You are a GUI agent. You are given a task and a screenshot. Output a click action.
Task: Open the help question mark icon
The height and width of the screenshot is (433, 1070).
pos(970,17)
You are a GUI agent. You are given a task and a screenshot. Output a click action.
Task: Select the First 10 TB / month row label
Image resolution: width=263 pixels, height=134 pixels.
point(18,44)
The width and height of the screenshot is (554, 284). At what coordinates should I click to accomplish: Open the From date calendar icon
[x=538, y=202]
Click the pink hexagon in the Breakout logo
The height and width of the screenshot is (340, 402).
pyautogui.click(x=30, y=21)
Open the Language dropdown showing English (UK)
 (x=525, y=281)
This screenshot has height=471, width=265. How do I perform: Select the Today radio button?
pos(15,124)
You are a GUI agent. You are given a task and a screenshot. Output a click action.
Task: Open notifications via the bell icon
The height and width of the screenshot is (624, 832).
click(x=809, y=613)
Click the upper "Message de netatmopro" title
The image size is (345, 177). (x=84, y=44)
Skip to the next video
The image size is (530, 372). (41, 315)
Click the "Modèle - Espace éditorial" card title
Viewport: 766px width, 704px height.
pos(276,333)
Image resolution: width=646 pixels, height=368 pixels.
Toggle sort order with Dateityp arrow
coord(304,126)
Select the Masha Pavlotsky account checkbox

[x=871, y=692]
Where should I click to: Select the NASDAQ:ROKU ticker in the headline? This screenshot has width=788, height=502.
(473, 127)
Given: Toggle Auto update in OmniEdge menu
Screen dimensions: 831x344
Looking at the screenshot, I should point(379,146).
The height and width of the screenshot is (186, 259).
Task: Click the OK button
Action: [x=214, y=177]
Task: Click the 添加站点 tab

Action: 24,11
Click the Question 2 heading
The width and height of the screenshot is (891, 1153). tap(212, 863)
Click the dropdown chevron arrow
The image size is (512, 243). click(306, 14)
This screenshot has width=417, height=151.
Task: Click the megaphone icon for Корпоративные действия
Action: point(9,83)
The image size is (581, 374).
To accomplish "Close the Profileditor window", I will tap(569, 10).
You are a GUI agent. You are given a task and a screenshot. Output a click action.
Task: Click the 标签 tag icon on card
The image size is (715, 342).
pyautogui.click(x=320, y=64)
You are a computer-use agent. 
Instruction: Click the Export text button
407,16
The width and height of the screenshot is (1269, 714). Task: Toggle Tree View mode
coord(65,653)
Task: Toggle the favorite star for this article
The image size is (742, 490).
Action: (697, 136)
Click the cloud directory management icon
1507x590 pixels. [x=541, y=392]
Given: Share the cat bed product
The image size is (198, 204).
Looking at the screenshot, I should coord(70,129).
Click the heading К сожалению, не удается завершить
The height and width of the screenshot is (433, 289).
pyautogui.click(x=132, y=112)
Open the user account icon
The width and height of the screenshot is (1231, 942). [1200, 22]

* TASK INSTRUCTIONS
Render the entries above, from the beginning through the line containing "[x=538, y=202]", as a two-column CSV with columns named instruction and click. Give one row per entry, with its text under instruction and its answer under click, each in a single quoted field with line breaks replaced by spaces.

* TASK RESULT
instruction,click
"You are a GUI agent. You are given a task and a screenshot. Output a click action. Task: Open the help question mark icon The height and width of the screenshot is (433, 1070).","pos(970,17)"
"You are a GUI agent. You are given a task and a screenshot. Output a click action. Task: Select the First 10 TB / month row label Image resolution: width=263 pixels, height=134 pixels.","point(18,44)"
"The width and height of the screenshot is (554, 284). At what coordinates should I click to accomplish: Open the From date calendar icon","[x=538, y=202]"